En novembre 2019, Amine a fondé la Caisse sociale, une association locale qui vise à aider les allocataires de la Caf à faire valoir leurs droits. En parallèle, il combat les extrêmes et, par des déclarations cinglantes, dénonce « l’inaction de l’État et de certains responsables locaux qui, par lâcheté, complaisance et clientélisme, nous amènent dans cette situation inacceptable ». Il critique également un ancien proche, le maire Guillaume Delbar, ex-Les Républicains rallié à la bannière de La République en marche, qu’il accuse d’avoir manqué de vigilance dans le financement d’une association soupçonnée de prosélytisme religieux. Les mises en cause visant ce proche de Gérald Darmanin tombent mal, pile au moment où le gouvernement soutient le plan du ministre de l’Intérieur sur le « séparatisme islamiste ».

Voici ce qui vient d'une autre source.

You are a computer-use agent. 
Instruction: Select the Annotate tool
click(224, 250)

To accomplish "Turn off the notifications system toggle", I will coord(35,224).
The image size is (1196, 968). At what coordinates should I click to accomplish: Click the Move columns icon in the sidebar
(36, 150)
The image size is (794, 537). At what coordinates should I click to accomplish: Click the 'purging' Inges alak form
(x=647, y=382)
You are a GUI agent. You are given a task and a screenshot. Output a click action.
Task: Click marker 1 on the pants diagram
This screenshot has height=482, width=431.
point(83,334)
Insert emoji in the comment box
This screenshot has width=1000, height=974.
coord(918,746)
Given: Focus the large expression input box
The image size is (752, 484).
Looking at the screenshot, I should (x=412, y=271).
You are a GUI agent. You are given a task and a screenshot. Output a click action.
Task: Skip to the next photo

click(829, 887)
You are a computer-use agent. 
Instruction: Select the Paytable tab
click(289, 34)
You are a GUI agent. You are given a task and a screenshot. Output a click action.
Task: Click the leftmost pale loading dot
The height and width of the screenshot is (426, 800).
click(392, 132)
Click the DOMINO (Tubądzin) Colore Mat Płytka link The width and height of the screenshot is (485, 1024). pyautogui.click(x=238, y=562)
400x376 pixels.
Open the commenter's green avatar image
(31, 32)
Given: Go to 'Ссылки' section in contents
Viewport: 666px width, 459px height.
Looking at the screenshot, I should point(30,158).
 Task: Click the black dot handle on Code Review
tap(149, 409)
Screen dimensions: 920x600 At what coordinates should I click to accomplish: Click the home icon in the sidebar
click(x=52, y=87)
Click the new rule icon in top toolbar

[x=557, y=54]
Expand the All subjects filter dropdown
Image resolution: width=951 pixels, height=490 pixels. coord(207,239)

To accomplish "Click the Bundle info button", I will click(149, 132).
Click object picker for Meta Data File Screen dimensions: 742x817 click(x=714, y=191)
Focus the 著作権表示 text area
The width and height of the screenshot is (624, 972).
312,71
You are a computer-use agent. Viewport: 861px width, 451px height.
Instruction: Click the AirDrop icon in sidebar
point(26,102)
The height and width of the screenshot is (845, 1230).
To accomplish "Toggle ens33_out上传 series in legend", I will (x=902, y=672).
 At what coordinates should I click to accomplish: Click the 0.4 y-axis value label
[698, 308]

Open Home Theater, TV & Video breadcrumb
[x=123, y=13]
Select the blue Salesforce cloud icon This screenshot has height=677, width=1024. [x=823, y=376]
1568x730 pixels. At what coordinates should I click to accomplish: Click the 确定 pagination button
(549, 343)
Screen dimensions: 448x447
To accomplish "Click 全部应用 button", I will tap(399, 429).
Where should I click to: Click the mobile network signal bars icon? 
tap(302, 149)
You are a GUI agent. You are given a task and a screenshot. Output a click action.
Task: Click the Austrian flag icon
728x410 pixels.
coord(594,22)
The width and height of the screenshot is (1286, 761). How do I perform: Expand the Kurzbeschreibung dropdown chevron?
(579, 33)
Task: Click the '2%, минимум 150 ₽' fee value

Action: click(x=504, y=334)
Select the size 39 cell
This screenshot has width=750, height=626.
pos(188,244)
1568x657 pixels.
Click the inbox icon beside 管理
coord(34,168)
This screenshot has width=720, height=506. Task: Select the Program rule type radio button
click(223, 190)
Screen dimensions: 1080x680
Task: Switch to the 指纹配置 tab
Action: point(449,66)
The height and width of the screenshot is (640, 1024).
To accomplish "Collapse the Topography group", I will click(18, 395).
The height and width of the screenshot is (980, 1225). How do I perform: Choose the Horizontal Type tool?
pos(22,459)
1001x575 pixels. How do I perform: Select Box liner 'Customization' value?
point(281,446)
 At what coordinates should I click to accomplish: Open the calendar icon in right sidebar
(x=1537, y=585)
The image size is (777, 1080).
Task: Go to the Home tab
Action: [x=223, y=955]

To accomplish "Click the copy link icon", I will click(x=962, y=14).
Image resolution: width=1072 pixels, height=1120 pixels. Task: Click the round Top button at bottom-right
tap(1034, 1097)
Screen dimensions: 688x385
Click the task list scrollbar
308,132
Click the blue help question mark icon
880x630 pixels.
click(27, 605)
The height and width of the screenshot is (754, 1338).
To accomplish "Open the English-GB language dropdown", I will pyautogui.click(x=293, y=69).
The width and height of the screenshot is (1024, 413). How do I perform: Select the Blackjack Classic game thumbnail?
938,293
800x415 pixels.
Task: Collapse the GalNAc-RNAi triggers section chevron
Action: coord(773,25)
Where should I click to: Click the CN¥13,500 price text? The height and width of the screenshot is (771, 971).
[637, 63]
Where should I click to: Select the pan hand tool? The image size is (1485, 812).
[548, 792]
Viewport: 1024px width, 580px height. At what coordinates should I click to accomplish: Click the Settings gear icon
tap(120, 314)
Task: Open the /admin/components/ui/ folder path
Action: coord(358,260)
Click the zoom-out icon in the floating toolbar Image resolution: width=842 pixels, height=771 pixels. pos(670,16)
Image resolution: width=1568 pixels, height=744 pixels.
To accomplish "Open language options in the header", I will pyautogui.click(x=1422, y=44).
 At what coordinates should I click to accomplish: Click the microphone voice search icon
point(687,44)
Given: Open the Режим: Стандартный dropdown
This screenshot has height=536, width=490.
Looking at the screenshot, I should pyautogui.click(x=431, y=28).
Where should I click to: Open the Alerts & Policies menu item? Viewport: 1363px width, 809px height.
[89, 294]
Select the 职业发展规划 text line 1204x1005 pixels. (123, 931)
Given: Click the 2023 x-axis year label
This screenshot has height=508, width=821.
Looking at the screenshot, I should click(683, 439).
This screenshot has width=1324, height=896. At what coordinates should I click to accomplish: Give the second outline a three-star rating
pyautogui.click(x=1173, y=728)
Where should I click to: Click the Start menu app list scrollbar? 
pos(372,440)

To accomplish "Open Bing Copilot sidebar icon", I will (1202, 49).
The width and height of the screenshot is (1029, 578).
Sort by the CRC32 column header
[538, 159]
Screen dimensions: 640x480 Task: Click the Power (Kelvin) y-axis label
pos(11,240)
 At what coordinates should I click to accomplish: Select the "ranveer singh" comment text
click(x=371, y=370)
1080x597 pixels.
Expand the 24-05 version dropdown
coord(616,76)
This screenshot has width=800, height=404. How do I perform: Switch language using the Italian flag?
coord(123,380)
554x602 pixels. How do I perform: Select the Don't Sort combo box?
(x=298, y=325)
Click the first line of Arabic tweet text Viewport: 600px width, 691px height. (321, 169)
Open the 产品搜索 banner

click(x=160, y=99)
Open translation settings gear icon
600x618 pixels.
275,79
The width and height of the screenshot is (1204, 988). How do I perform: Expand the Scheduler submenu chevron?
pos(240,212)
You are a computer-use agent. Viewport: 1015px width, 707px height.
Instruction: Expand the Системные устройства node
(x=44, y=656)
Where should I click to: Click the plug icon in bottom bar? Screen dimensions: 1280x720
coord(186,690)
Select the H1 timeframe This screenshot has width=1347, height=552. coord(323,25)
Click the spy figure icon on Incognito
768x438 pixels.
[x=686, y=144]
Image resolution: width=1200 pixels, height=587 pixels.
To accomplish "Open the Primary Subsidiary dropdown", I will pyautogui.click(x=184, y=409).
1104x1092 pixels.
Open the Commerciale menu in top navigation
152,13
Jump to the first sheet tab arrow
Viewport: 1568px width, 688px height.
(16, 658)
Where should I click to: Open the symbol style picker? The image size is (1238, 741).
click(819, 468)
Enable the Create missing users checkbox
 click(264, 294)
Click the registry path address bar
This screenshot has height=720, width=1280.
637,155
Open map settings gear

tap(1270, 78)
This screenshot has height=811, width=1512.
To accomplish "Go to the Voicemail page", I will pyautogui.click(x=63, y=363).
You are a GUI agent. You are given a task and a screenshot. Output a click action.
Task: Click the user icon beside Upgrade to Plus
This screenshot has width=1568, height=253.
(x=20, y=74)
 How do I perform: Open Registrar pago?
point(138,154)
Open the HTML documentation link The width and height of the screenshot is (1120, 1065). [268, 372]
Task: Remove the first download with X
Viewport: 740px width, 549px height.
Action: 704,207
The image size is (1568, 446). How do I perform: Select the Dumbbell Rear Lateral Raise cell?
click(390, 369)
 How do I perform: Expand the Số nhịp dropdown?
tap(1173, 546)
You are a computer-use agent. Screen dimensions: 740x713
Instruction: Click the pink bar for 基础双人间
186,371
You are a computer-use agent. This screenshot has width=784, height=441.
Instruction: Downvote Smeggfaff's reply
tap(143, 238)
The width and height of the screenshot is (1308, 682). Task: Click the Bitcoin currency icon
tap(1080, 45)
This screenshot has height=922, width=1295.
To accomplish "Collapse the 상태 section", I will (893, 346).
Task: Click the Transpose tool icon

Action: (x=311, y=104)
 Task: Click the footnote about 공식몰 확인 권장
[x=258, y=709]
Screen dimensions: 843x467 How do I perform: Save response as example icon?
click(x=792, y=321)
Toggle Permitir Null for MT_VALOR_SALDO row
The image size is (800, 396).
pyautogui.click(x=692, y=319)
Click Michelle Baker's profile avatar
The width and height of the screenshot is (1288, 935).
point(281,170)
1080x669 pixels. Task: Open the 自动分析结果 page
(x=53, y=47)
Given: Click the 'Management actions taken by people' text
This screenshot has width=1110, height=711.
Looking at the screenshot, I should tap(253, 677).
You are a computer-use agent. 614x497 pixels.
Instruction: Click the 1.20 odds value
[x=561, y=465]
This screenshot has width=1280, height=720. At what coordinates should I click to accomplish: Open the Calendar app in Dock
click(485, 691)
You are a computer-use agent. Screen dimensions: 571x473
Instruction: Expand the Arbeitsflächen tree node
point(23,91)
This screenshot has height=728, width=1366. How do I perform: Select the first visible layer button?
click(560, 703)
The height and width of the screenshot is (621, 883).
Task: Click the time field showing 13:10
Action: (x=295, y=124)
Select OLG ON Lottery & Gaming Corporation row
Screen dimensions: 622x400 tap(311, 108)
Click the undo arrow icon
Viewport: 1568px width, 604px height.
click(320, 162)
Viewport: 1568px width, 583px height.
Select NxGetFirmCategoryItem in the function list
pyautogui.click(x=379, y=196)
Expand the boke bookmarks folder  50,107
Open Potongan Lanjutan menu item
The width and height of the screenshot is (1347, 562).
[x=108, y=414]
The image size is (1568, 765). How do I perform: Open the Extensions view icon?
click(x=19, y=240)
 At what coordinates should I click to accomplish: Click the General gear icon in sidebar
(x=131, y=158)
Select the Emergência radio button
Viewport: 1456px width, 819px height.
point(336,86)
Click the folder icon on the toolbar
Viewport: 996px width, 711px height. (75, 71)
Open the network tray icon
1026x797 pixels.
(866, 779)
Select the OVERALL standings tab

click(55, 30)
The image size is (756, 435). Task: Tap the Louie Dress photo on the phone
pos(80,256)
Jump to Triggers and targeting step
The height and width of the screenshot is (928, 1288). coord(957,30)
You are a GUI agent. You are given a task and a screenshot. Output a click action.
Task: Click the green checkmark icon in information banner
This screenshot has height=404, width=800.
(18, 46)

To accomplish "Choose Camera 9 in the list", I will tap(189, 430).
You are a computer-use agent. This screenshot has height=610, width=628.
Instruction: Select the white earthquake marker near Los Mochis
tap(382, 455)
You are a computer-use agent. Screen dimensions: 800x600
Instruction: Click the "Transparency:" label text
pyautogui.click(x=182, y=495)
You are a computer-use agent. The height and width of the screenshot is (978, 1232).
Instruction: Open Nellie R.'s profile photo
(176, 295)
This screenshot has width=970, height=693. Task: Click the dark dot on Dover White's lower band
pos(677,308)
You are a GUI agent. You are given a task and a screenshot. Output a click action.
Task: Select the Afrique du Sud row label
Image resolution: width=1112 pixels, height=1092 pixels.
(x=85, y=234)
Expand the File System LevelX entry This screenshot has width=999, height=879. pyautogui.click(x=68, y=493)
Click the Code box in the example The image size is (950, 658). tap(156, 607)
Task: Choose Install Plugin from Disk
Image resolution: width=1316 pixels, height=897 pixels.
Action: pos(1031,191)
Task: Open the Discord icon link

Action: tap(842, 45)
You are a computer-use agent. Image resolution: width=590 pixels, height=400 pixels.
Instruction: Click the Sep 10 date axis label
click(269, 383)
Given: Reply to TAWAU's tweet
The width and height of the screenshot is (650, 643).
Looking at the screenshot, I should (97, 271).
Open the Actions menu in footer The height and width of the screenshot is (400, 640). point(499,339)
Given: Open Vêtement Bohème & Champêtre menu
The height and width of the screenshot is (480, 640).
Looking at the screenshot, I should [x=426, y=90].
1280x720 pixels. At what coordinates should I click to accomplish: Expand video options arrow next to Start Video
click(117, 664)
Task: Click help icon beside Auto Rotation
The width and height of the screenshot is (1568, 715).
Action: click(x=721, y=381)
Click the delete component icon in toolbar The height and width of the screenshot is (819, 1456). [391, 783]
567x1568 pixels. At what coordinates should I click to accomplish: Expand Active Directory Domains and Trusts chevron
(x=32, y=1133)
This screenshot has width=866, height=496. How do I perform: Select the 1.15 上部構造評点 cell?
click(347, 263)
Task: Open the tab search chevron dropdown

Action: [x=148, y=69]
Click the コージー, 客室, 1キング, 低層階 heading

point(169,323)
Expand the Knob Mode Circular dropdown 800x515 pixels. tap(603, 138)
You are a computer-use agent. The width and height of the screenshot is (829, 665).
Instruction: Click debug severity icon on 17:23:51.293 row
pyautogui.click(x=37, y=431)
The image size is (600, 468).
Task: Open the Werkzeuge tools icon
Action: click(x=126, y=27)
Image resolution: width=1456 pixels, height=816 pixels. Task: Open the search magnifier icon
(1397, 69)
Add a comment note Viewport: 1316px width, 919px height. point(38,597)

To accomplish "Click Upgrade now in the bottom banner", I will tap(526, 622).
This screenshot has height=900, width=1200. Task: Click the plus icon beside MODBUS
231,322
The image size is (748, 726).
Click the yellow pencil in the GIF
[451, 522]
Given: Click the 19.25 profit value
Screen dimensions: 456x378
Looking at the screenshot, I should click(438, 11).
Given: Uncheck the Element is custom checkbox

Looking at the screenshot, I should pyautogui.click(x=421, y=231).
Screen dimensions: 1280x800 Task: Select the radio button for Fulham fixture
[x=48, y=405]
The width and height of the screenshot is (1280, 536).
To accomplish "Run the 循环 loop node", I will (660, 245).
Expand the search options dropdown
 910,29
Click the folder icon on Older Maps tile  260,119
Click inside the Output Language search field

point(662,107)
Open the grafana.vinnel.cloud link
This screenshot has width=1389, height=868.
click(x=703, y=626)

« Roubaix est la preuve qu’on laisse faire, s’emporte Amine Elbahi. Plutôt que d’identifier l’ennemi, minoritaire, nous vivons une forme de renoncement. Au lieu d’agir, on réagit ! La connaissance est reléguée au second plan au profit de l’émotion. Je m’étonne de notre capacité à nous émouvoir collectivement d’une situation que nous connaissons tous depuis longtemps. Roubaix, comme de nombreux territoires en France, est devenu le symbole de l’échec de l’État, incapable d’affirmer son autorité. J’attends de nos politiques qu’ils proposent des idées. Aujourd’hui, c’est vide, creux. Le néant. » Une question sur son éventuelle candidature aux élections législatives de juin semble le flatter. « Je dois me construire professionnellement pour m’engager, répond-il. Je porte des idées et c’est aux politiques de venir les soutenir. » Pour preuve, les dizaines de SMS qu’il reçoit d’eux quotidiennement. Amine Elbahi est un homme aussi détesté que courtisé.